[Lines of data]
+++

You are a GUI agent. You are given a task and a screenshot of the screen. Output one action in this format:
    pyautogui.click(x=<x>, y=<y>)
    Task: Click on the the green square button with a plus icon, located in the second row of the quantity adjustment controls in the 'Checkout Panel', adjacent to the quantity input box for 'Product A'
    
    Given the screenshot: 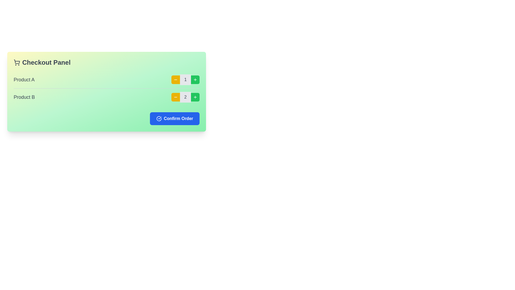 What is the action you would take?
    pyautogui.click(x=195, y=80)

+++

REQUIREMENT =>
Rewrite the items from the first line through the line containing "Task: Click on", swapping "green" for "blue" and leaving everything else unchanged.

TASK RESPONSE =>
You are a GUI agent. You are given a task and a screenshot of the screen. Output one action in this format:
    pyautogui.click(x=<x>, y=<y>)
    Task: Click on the the blue square button with a plus icon, located in the second row of the quantity adjustment controls in the 'Checkout Panel', adjacent to the quantity input box for 'Product A'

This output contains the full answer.